**Task description:** Find every line in the material below that contains the word "pixels", and copy each of those lines.

**Records to use:**
----
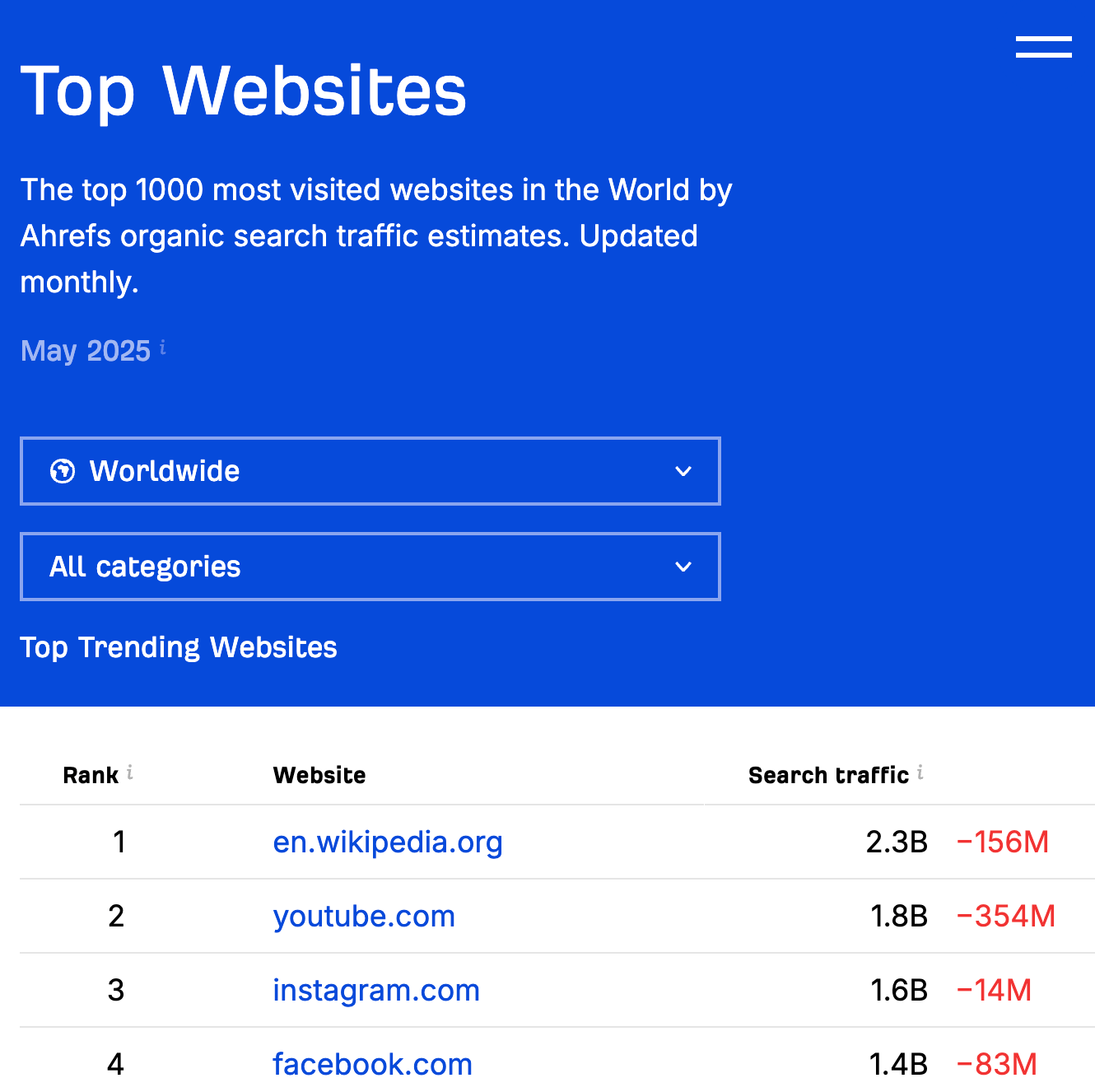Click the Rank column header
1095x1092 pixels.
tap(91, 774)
----
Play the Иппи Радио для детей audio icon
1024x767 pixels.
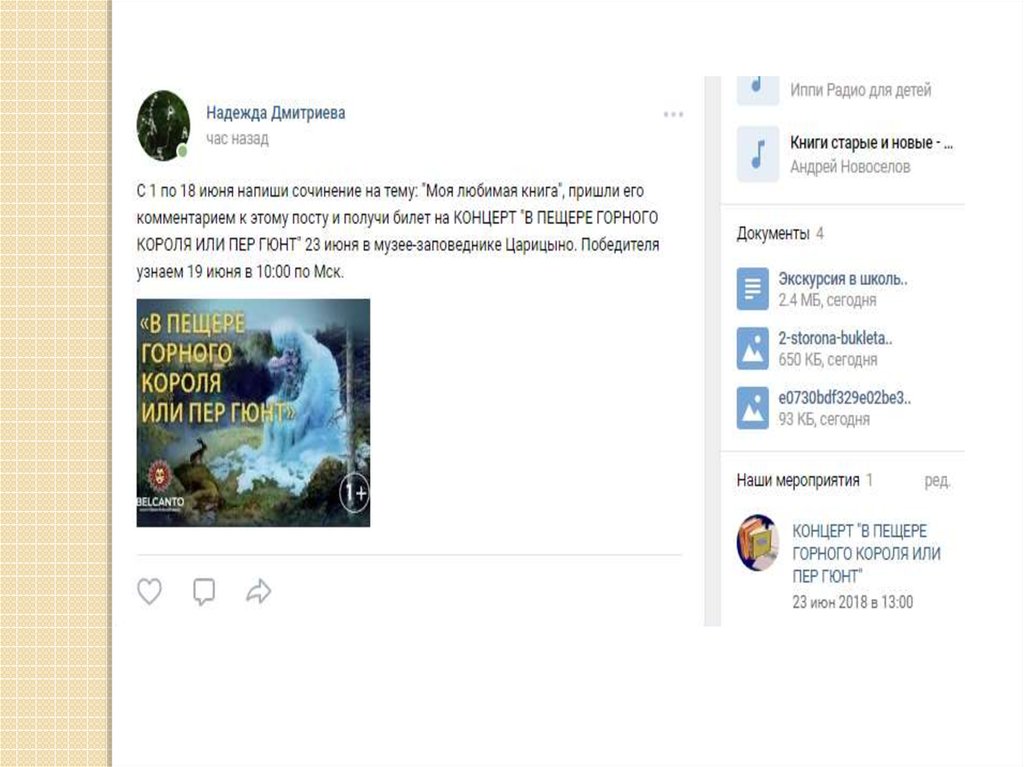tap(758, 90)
----
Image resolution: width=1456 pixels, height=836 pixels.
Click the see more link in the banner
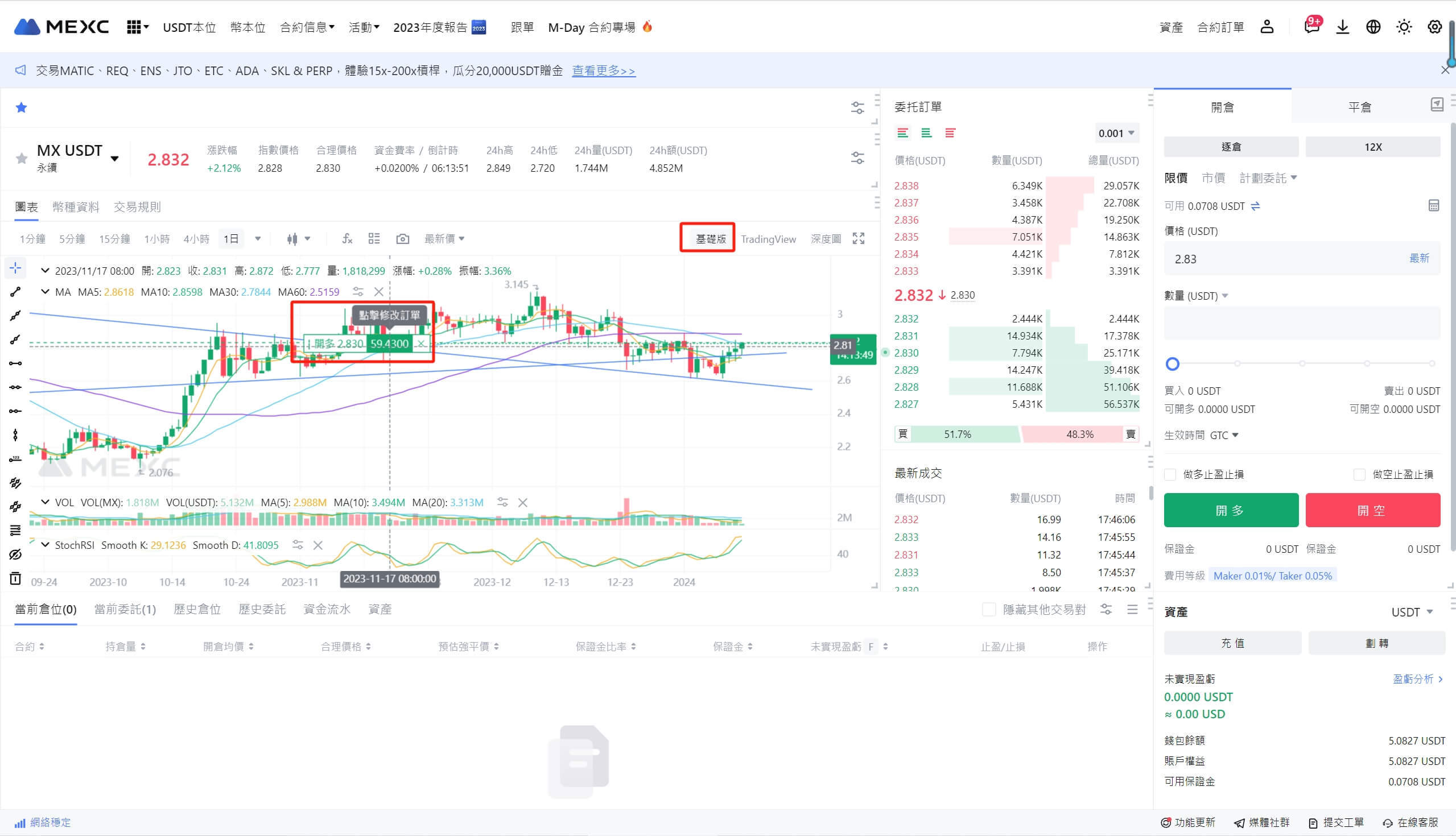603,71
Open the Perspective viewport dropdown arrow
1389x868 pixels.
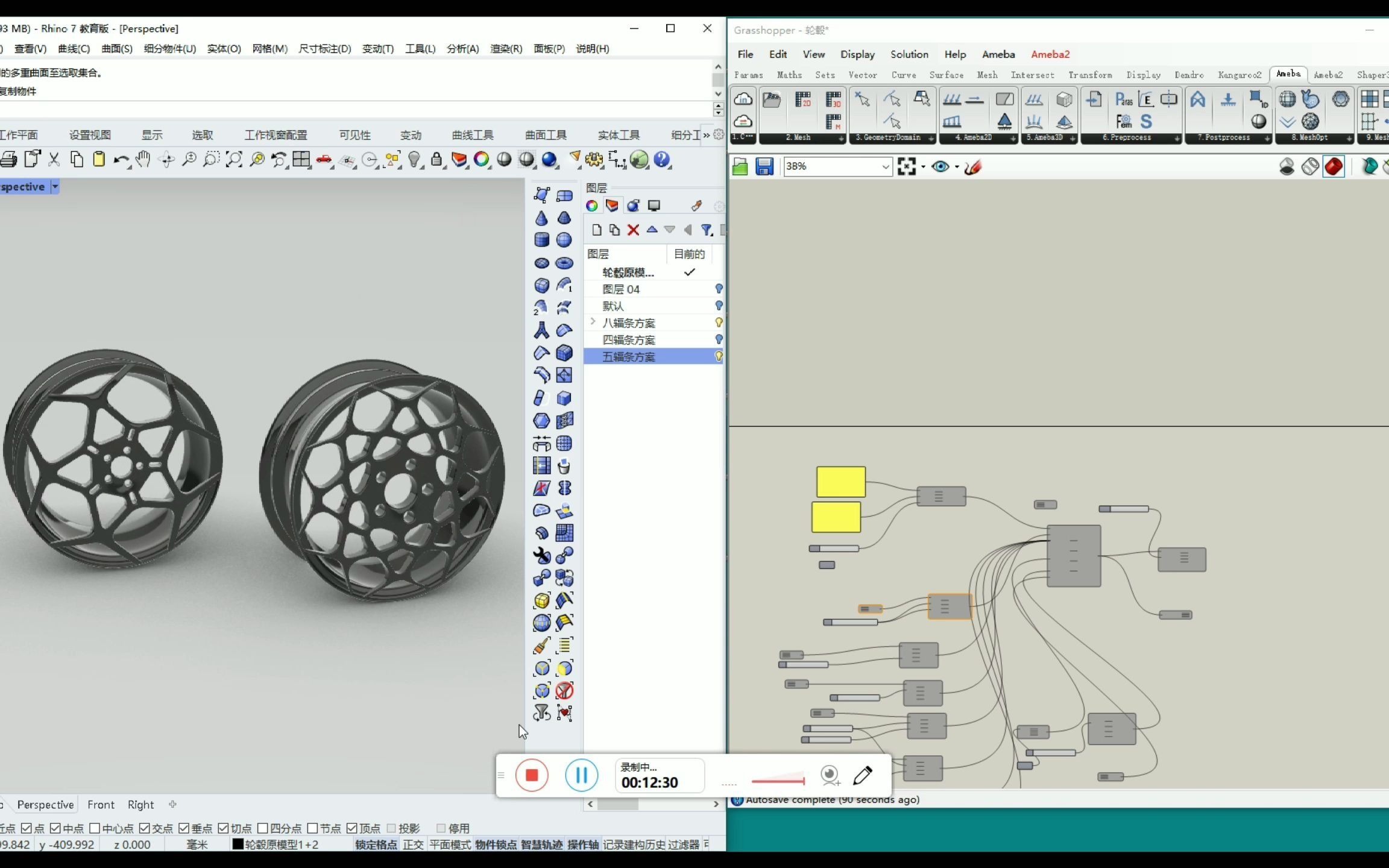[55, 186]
----
**Written answer:**
1095x1092 pixels.
1024x767 pixels.
Image resolution: width=1456 pixels, height=836 pixels.
1389x868 pixels.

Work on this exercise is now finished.